EL VALLE DE PALLATANGA VISTO DESDE
SILLAGOTOLA ANTIGUA HACIENDA
DE LOS TOMSICH
Otro “gringo” que vivía en Pallatanga era Míster Hamilton, un norteamericano igualmente alto, probablemente mayor que Aitken y casado con una hermana de la mujer de este, doña Victoria Orozco. Hamilton había comprado la hacienda “La Tigrera” colindante con la de su paisano y apenas a unos tres kilómetros de Pallatanga, allí vivía con su mujer, con quien nunca tuvo hijos, pero los chicos Aitken le llamaban Tío. Hamilton solo salía al pueblo los domingos, montado en un caballo bayo muy grande. Lo hacía para abastecerse de los alimentos básicos que se vendían en la plaza del pueblo los domingos y, del pan que hacía y vendía mi madre a quien siempre repetía que su pan era el más rico que él jamás había comido. Hamilton causaba la admiración de sus vecinos porque siendo él un hombre mayor, no necesitaba de mucho esfuerzo para hacer que su caballo viniera a su casa todas las mañanas cuando necesitaba montarlo, porque éste obedecía su llamado en inglés; come ooon, come ooon (veeenga, veeenga). No sé cuando ni como murió míster Hamilton, ni que pasó con su hacienda después de su muerte, sólo sé que también fue un hombre muy querido y respetado entre la población local.
Míster Tomsich, el tercer ¨gringo de Pallatanga, era un ciudadano austriaco, un hombre muy alto, de pelo muy rubio y dueño de la hacienda Sillagoto, que en un tiempo atrás perteneciera a un tío abuelo nuestro (Nicolás Cadena). Tomsich producía aguardiente y panelas en su hacienda, una bella y extensa llanura totalmente bajo riego natural¨, y limitada, igual que Sucuso, por enormes acantilados llenos de vegetación . Sus dos hijos, Walter y Oscar vivían con él en su hacienda y le ayudaban en su rudo trabajo. Todos conocían que Tomsich producía la mitad del aguardiente de su hacienda para ser entregada al estado, dentro del concepto de “monopolios del estado” que se manejaba en aquellos tiempos, mientras la otra mitad se vendía a los contrabandistas de la época, a vista y paciencia de los “guardas de estanco” que eran funcionarios encargados de vigilar que TODA la producción de alcohol se entregara al estado. Esa era, un poco más o un poco menos, la proporción en que operaban todos los agricultores de caña de azúcar y productores de aguardiente en el área y en el país. Tanto es esto verdad, que el estado finalmente comprendió que su política monopólica no era adecuada ni económica y unos pocos años después, el monopolio estatal del alcohol se abolió totalmente, dando lugar a la libre producción de alcohol y sus derivados. En los últimos años de su vida, y cuando había quedado viudo, Tomsich por alguna razón se hizo un hombre muy religioso, llegó a hacerse diácono y terminó sirviendo a la iglesia en Pallatanga como un asistente del párroco. Sus hijos y nietos emigraron a Guayaquil y Quito.

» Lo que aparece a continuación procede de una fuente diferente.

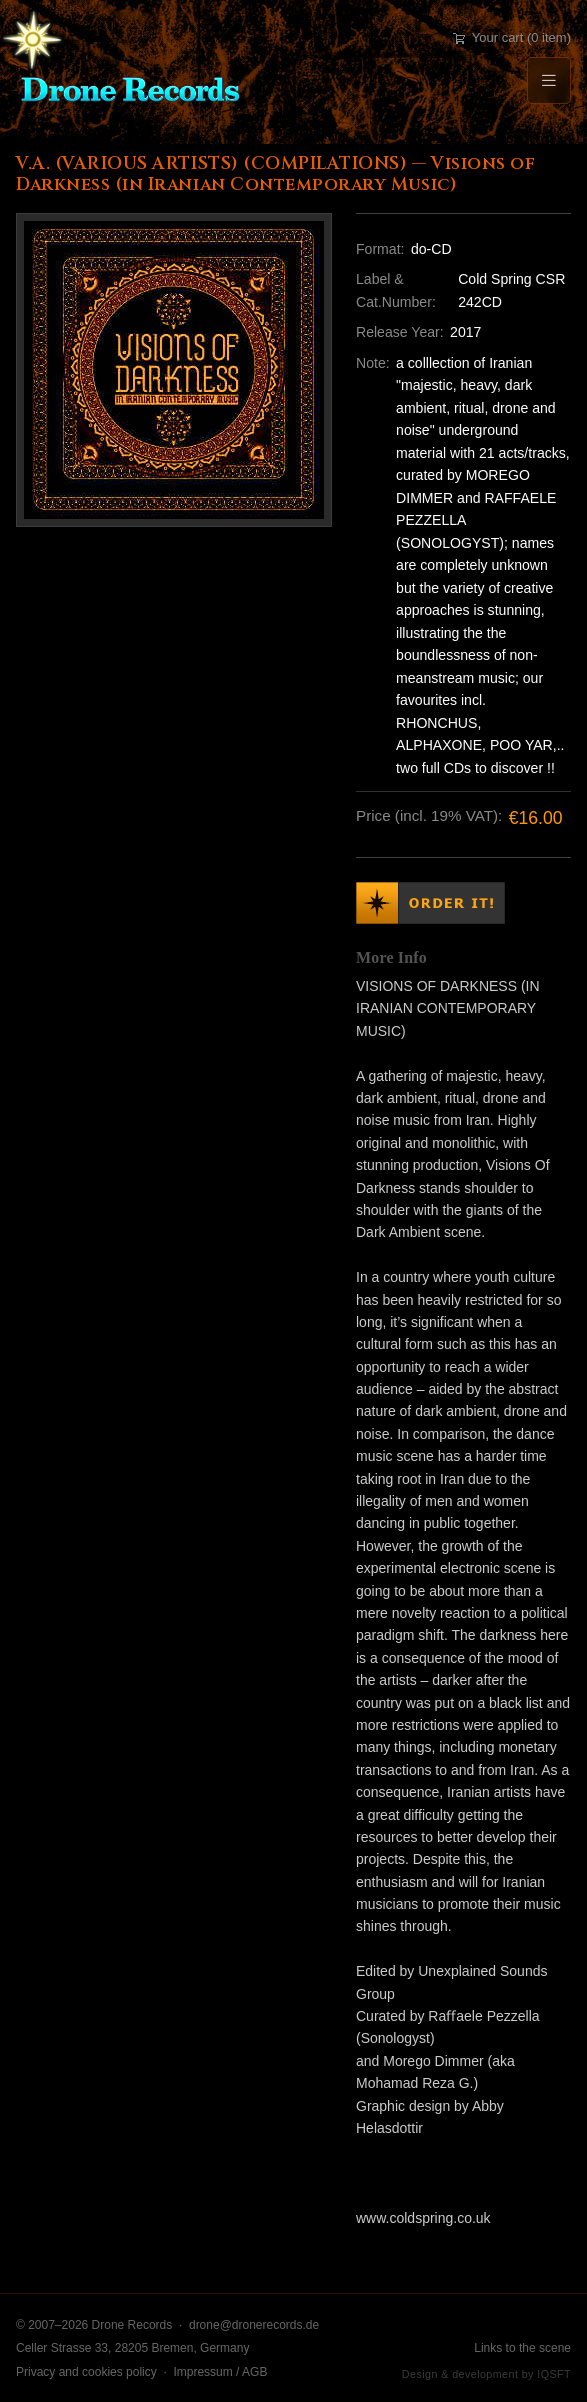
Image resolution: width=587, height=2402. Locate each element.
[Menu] (549, 80)
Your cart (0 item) (512, 37)
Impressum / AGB (220, 2372)
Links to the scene (522, 2348)
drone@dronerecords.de (254, 2325)
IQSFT (554, 2374)
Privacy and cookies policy (86, 2372)
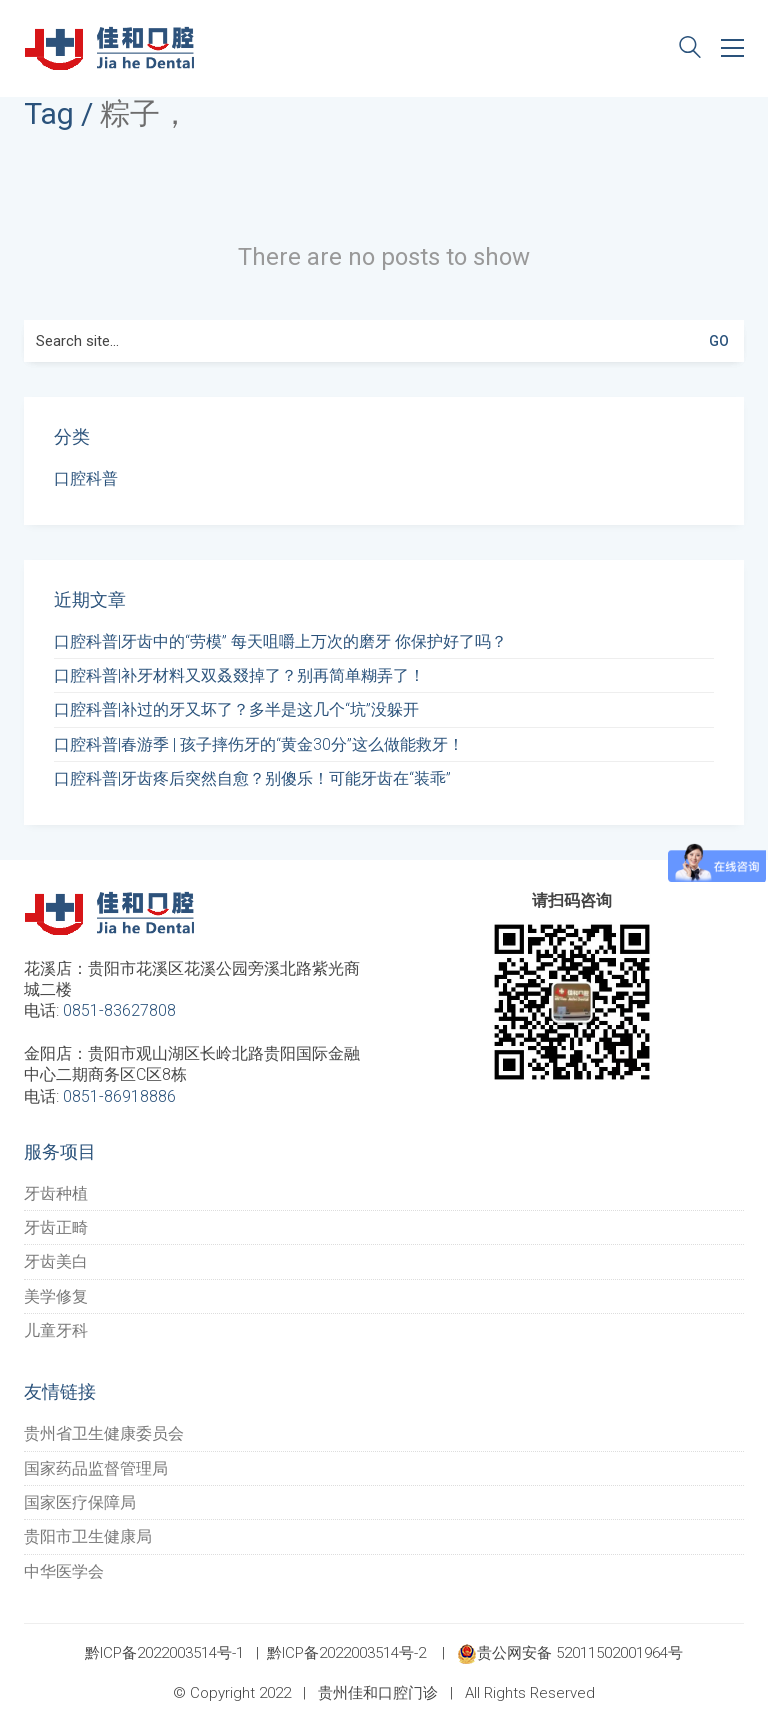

LAS BELLAS Y FERTILES PLANICIES
AL SUR DE PALLATANGA

Estos tres ciudadanos extranjeros y sus familias se incorporaron a la vida de Pallatanga y florecieron en nuestro clima y en nuestra sociedad cual plantas nativas, ellos ayudaron en muchos casos a mejorar los métodos y procedimientos de cultivo y de cosecha de los pallatangueños, sus hijos se educaron en las escuelas primarias locales, su vida diaria era casi igual a la de los habitantes nativos. Cuando se fueron de Pallatanga o se murieron los troncos familiares, sus familias emigraron, sus haciendas se retacearon y los pallatangueños los añoraron por mucho tiempo. Su paso por nuestra tierra fue fructífero.
Poco después, en Pallatanga se dejo de producir aguardiente, hoy, casi todas las tierras de Pallatanga se dedican a cultivos de ciclo corto, más lucrativos, como el frejol y el tomate, productos que llenan las mesas de los ecuatorianos con la menestra y las ensaladas nuestras de cada día. Otra actividad muy en boga hoy en dia en Pallatanga es el cultivo de flores, que se hace bajo el concepto de “invernaderos” que ocupan poca extensión de tierra y producen permanentemente durante todo el año. No hay duda que la construcción de la carretera Riobamba, Cajabamba, Pallatanga Bucay, una obra ideada y ejecutada por el presidente Velasco Ibarra en los años sesenta, ha cambiado radicalmente la economía de la zona y le ha dado a su gente buenas razones para amar y trabajar la tierra, una vocación ancestral de sus habitantes, mejorando su modo de vida y las perspectivas para sus hijos. Hoy Pallatanga tiene un colegio técnico agrícola, de allí deben salir los hombres y mujeres que seguirán la tradición iniciada por sus ancestros.
En mi próximo capítulo: EMPIEZO A VIAJAR SOLO

Saturday, November 20, 2010

MÁS SOBRE GALLOS Y GALLEROS




LA CASA DE LUIS GARCIA, DETRAS DE
LA CUAL ESTABA EL "COLISEO" DE GALLOS



Así eran las peleas de gallos, el espectáculo más importante del pueblo, el que todos los hombres adultos esperaban casi con ansiedad para dar rienda suelta a sus emociones. Después de treinta minutos de terminada una pelea y de haberse saldado las cuentas resultantes, el espectáculo se repetía, con la misma emoción, con el mismo griterío, con los mismos espectadores, pero con diferentes gallos, y esto duraba entre tres y cuatro horas, durante las cuales había un mínimo de cinco y un máximo de seis peleas. Esto se repetía, infaltablemente, como la salida del sol todas las mañanas, cada domingo a la una de la tarde. Era el espectáculo más esperado del pueblo, era como el circo romano en Pallatanga…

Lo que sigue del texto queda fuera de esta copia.